DARI NASIONALISME ETNOKULTURAL KE NASIONALISME KEWARGAAN: STUDI MENGENAI DINAMIKA NATION BUILDING MALAYSIA
KHRESNA WIDIANANDA, Prof.Dr. Mohtar Mas'oed
2015 | Skripsi | S1 ILMU HUBUNGAN INTERNASIONALSkripsi ini membahas tentang dinamika Nation Building Malaysia dari yang berbasis etnis sampai munculnya konsep Bangsa Malaysia tahun 1991 oleh Mahathir yang menekankan pada arah pembangunan ekonomi. Hal yang ingin ditekankan dalam skripsi ini adalah konsep Bangsa Malaysia tidak berdiri sendiri sebagai sebuah konsep baru melainkan melalui sebuah proses panjang penemuan identitas nasional dan nation building Malaysia. Pengalaman Malaysia membuktikan bahwa politik nation-building masih menjadi isu sentral dalam politik Malaysia. Adanya beragam pendapat tentang bagaimana sebuah bangsa di Malaysia didefinisikan menjadi polemik dan memicu ketegangan etnis. Lahirnya konsep Bangsa Malaysia bertujuan untuk meredakan ketegangan-ketegangan akibat perbedaan-perbedaan konsep tentang bangsa di Malaysia dengan menjadikan isu pembangunan ekonomi sebagai alat pemersatu bangsa. Hal ini menjadi menarik untuk dibahas karena sebelumnya nation building Malaysia selalu berkutat pada masalah keseimbangan etnis dan membuat isu-isu etnis menjadi sensitif di Malaysia. Hal yang paling menarik adalah sosok Mahathir yang sebelumnya menjadi pelindung garis depan kepentingan Melayu dalam bukunya Malay Dilemma, ingin berubah haluan menjadi tokoh nasionalis yang menyatukan seluruh etnis di Malaysia dengan mengeluarkan konsep Bangsa Malaysia pada tahun 1991. Skripsi ini menggunakan kategori nasionalisme Brown yaitu nasionalisme etnokultural dan nasionalisme kewargaan untuk memetakan dinamika nasionalisme dan nation-building yang terjadi di Malaysia. Hal ini saya lakukan karena untuk membuktikan bahwa konsep Bangsa Malaysia adalah hasil konstruksi dari perjuangan nasionalisme sebelumnya dan bertujuan untuk mengurangi ketegangan-ketegangan etnis di Malaysia.
This study elaborate the dynamics of Malaysian Nation Building from ethnical perspective to' the rise of new concept of nation, "Bangsa Malaysia, in 1991, by Mahathir, which concerns about economic development.

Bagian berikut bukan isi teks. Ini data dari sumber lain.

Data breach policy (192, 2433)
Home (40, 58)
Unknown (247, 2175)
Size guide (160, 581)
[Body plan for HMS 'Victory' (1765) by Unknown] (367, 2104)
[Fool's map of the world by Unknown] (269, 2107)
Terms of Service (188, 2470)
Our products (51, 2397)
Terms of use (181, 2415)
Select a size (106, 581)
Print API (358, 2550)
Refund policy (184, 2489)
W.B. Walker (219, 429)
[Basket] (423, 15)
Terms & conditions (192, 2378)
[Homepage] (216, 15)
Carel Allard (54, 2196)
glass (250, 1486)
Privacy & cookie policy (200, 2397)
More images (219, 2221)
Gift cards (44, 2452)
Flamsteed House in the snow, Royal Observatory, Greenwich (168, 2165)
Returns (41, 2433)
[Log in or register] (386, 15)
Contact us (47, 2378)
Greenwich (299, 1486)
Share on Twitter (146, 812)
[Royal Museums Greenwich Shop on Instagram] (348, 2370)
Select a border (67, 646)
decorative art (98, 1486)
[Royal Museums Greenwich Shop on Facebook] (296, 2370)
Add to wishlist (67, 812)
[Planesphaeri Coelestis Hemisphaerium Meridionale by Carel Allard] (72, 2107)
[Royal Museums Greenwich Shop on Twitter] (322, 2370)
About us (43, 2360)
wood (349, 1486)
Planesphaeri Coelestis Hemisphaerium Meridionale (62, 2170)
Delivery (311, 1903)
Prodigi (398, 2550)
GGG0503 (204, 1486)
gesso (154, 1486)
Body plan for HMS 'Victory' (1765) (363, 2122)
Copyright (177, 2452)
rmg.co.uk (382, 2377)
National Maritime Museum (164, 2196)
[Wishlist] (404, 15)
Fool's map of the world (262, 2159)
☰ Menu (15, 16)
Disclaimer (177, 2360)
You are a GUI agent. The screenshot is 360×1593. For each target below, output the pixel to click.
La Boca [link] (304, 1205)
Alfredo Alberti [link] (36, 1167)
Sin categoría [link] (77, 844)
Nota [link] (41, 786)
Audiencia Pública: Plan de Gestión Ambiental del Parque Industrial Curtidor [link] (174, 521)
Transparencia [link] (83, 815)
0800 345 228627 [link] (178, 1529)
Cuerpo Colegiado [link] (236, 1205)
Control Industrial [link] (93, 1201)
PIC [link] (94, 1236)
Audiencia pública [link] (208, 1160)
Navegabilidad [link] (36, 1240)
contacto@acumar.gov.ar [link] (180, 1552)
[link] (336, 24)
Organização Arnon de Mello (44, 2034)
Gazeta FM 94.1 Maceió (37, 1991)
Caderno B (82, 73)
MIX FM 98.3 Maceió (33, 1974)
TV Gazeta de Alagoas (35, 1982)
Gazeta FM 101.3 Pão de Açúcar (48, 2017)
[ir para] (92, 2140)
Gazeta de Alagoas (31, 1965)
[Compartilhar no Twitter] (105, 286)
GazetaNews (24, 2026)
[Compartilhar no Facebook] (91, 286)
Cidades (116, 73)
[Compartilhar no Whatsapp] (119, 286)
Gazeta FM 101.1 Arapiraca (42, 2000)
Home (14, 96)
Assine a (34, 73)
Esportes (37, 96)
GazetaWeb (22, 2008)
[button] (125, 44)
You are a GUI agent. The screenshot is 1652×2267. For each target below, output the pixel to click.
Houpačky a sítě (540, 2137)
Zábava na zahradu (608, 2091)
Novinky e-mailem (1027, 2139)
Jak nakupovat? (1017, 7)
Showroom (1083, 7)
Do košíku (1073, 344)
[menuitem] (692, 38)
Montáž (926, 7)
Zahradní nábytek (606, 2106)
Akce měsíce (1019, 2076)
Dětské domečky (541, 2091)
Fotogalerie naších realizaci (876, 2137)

The focus of this study is to point out that the concept of Bangsa Malaysia was not standing alone, but with long process of the discovery of national identity and nation building. The Malaysian experiences proved that the political of nation building is still highlighted in the hot list of Malaysian politics. Several opinions of how nation should be defined became polemics and stimulated ethnic tension. The rise of the concept of "Bangsa Malaysia has two purposes, to calm down ethnic tension and the differences of national definition among other groups and to replace those issues with economic goal and development. This will be interesting to elaborate because the previous study of Malaysian Nation Building always focusing about ethnical balance and problems. The most interesting thing is the figure of Mahathir himself, because he was the defender of Malay people with his controversial book 'Malay Dilemma' but later he announced 'Bangsa Malaysia' in 1991 with the hope of national integration. This study uses Brown nationalism category, ethnocultural nationalism and civic nationalism to map the dynamics of nationalism and nation building in Malaysia. This is because i will prove that the concept of Bangsa Malaysia is constructed from previous nationalism struggle and to calm down ethnical tension in Malaysia.